Previously, if I wanted to build a service, focus on some particular piece of business logic, I would want to create an endpoint layer to expose this. I would then need to write clients. At Airbnb we support both Java and Ruby as first class citizen languages. So I would manually need to write a Java client and a Ruby client. I would probably want to put some server diagnostics, and then metrics everywhere in the client endpoint and server layers. I would also want some data validation, resilience features, error handling, and in Ruby, I'd probably want to type checking.

Because we're building for production, this means we need to add run books, alerts, and dashboards. And this is looking like a lot of overhead work just to create a service focused on business logic. Recognizing a lot of common pieces in boilerplate, we invested in creating a service framework team. This service framework team aligned on using Thrift as our IDL or interface description language. Now, instead of writing all that boilerplate by myself, I just need to wrap the service in a simple IDL layer, and the rest will get auto generated for us for free.

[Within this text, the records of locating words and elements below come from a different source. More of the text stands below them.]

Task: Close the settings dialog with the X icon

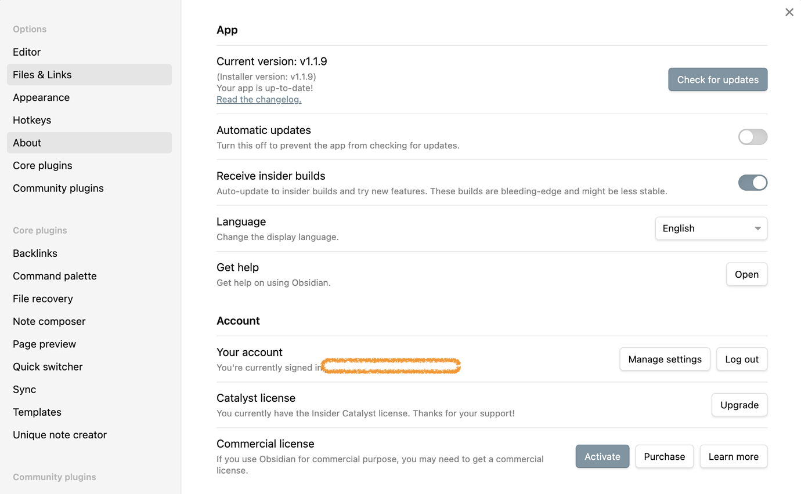Action: pos(789,12)
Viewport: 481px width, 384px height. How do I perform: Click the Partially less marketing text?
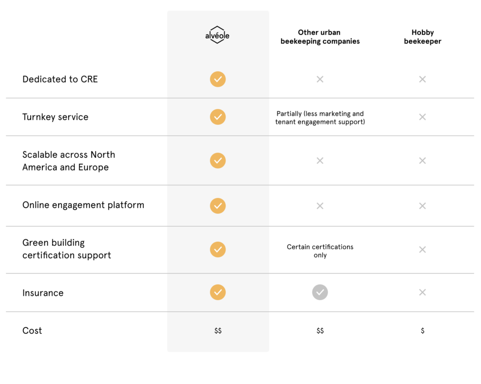tap(320, 118)
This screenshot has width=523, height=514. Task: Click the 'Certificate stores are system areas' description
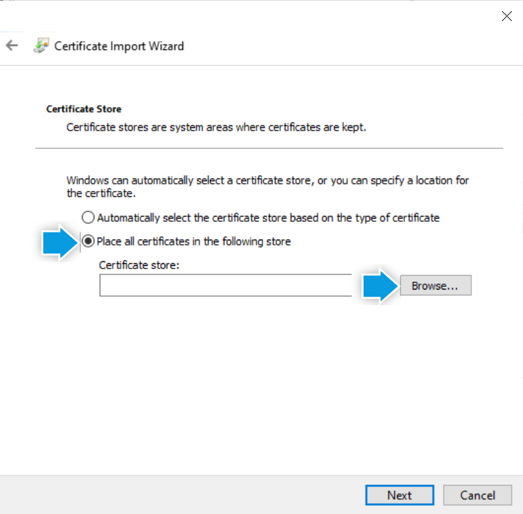216,127
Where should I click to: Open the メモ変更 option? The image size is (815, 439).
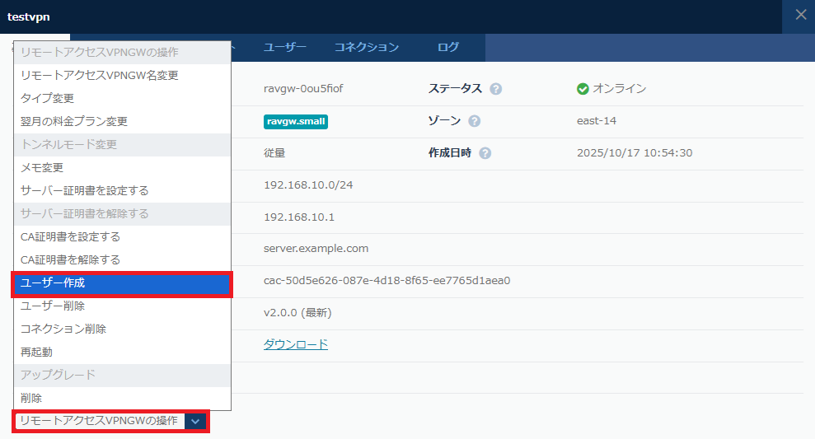click(42, 167)
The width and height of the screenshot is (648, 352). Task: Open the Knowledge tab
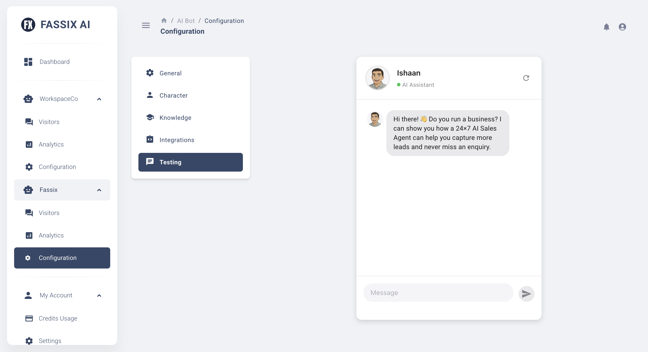175,118
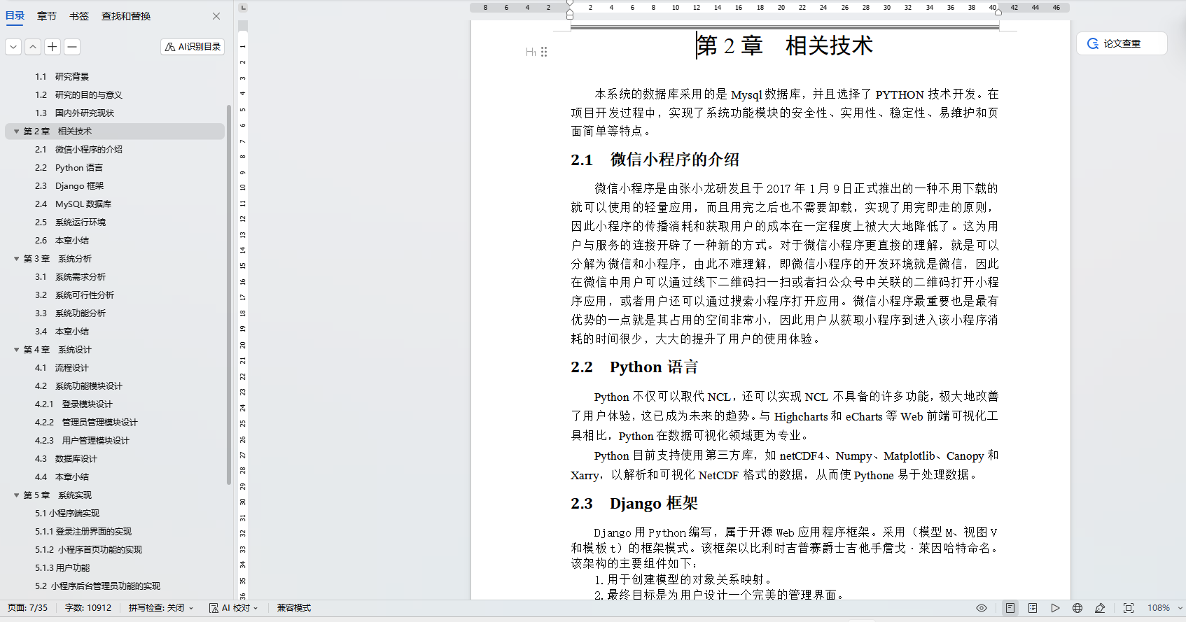1186x622 pixels.
Task: Switch to outline view icon
Action: [1033, 608]
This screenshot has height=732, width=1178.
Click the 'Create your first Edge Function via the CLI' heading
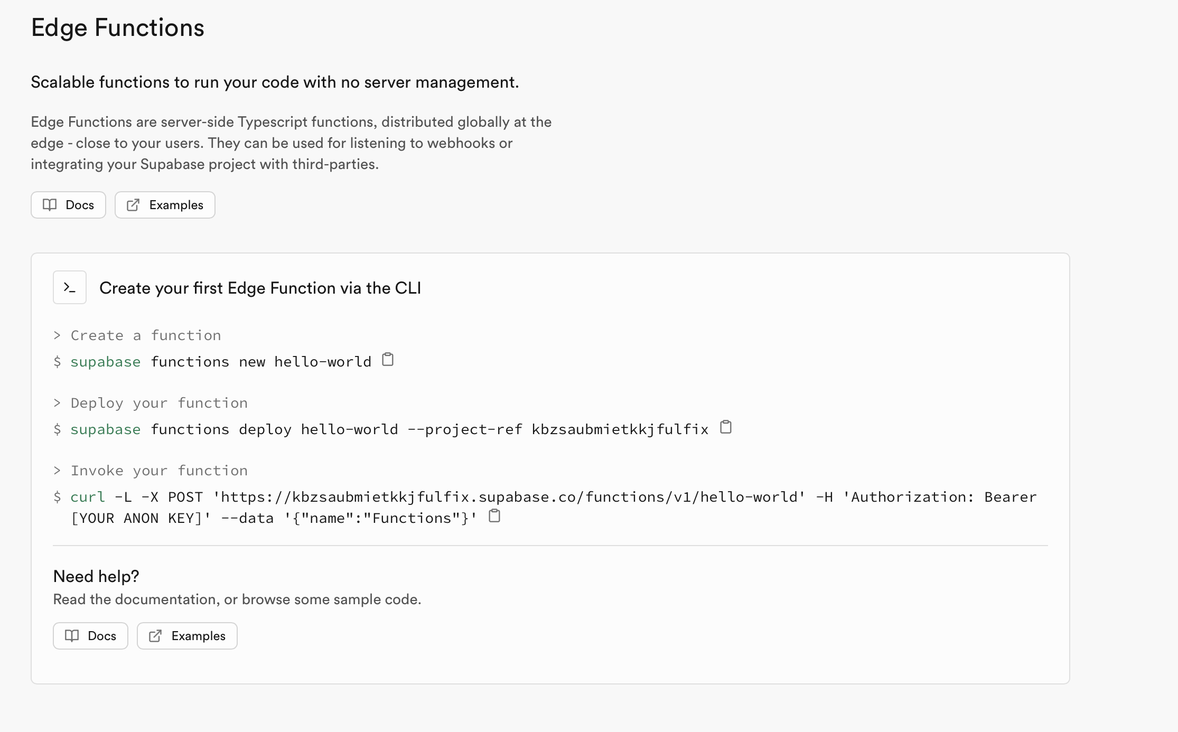click(x=260, y=288)
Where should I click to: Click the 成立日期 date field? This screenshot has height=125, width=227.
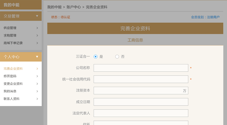click(x=141, y=102)
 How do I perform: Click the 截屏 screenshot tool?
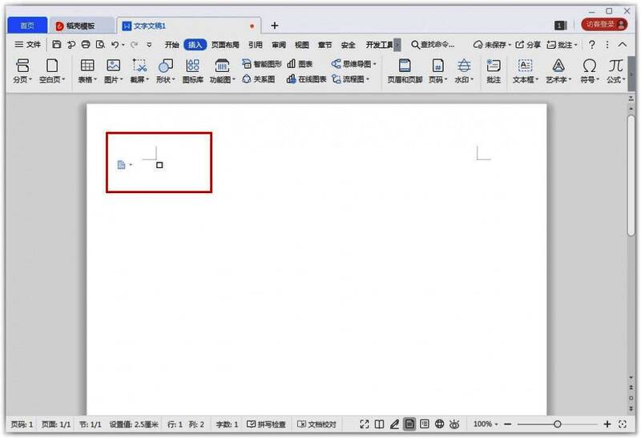(139, 70)
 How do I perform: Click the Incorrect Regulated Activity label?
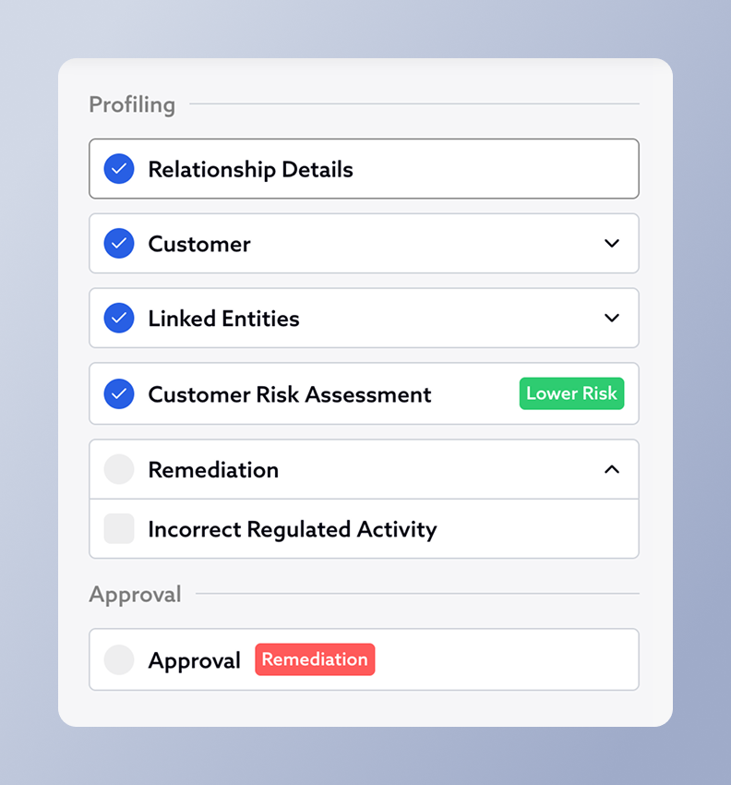292,529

If we look at what this Thrift layer might be, it's written in a configuration based way. We can have a Thrift struct specifying the request. It's strongly typed, which we're able to use in our communication protocols and storage. We can provide extra comments and additional annotation such as, "This is personal data." A request is similarly defined as a response. This struct is included the various fields populated in the response and then it's used when defining a particular endpoint. We give the response struct, the name of the endpoint, the risk cross struct, and we can also specify exceptions out of those. With the endpoint, we can give annotations such as, "This endpoint accepts replay production traffic," or, "This endpoint accepts rate limiting per client." And these features are auto generated for us.

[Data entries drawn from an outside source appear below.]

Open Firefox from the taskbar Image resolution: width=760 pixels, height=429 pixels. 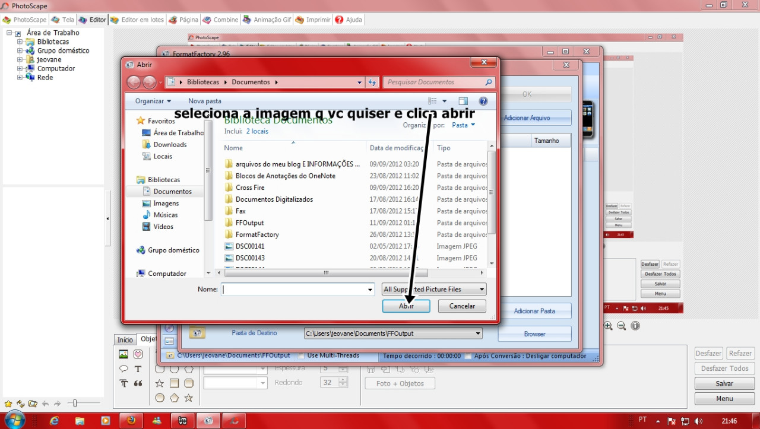[x=131, y=421]
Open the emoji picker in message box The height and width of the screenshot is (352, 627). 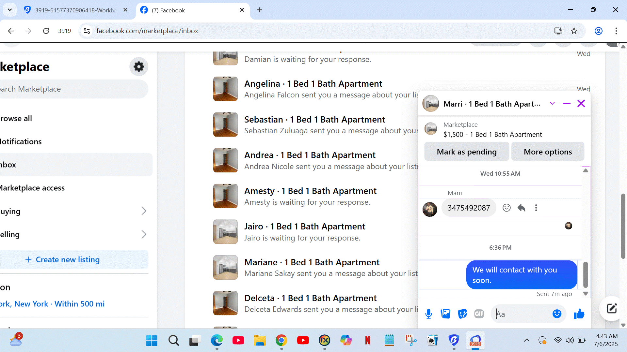click(x=557, y=314)
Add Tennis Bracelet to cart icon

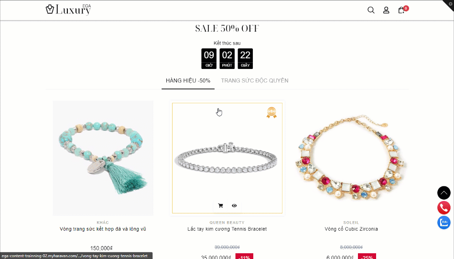(x=220, y=206)
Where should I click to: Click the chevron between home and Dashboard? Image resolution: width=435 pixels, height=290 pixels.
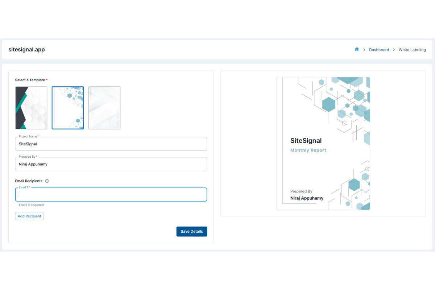click(364, 50)
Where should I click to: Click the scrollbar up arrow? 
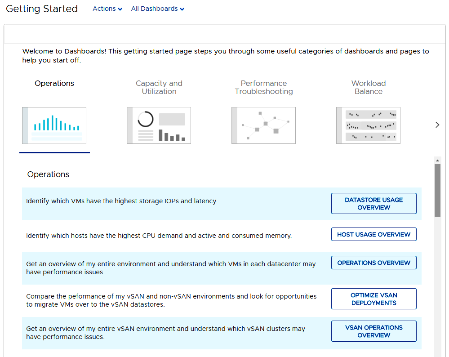[437, 161]
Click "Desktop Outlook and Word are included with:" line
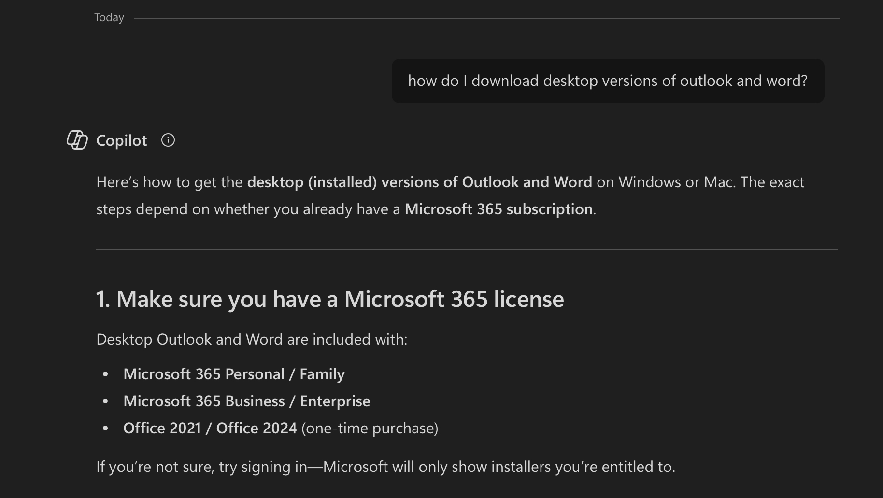883x498 pixels. pyautogui.click(x=252, y=339)
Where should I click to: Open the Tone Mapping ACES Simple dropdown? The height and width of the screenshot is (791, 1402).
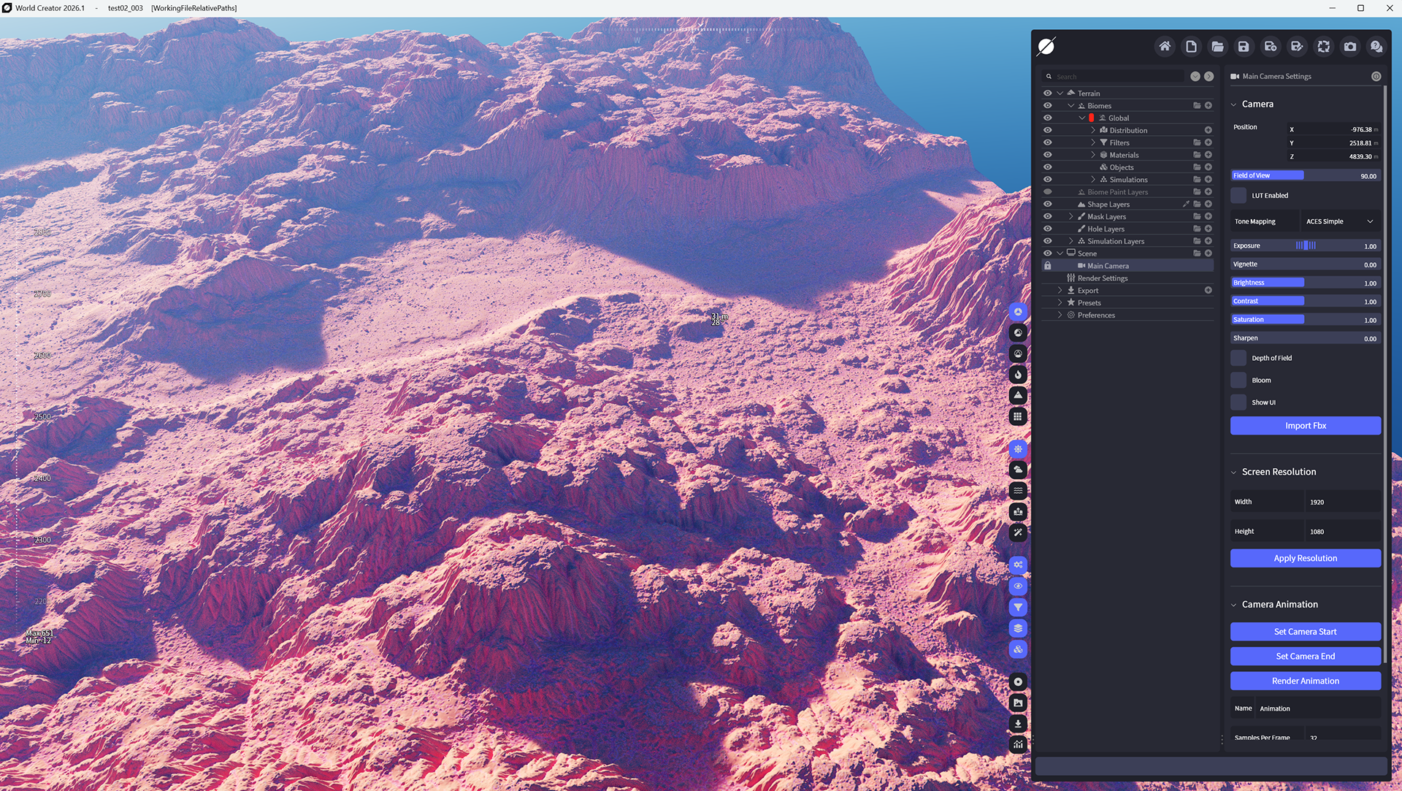[1339, 221]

If we look here, we can see that this documentation gets generated for us for free as well. This service API Explorer is generated off our Thrift files and is updated every time we deploy our service. Helpful information such as which slack channel to go to, or a tech design doc, are simply defined as Thrift annotations in the Thrift file. Some other features of this service explorer include comments about the endpoint or the particular fields. There's a really simple way to search for other structs and fields, and other services that depend and call on this particular service. Again, this is all simply defined within the Thrift file. So it's a really lightweight way for our developers to keep their documentation up to date. And because this gets updated upon every deploy, we know that the documentation is accurately reflecting the API that's used in production.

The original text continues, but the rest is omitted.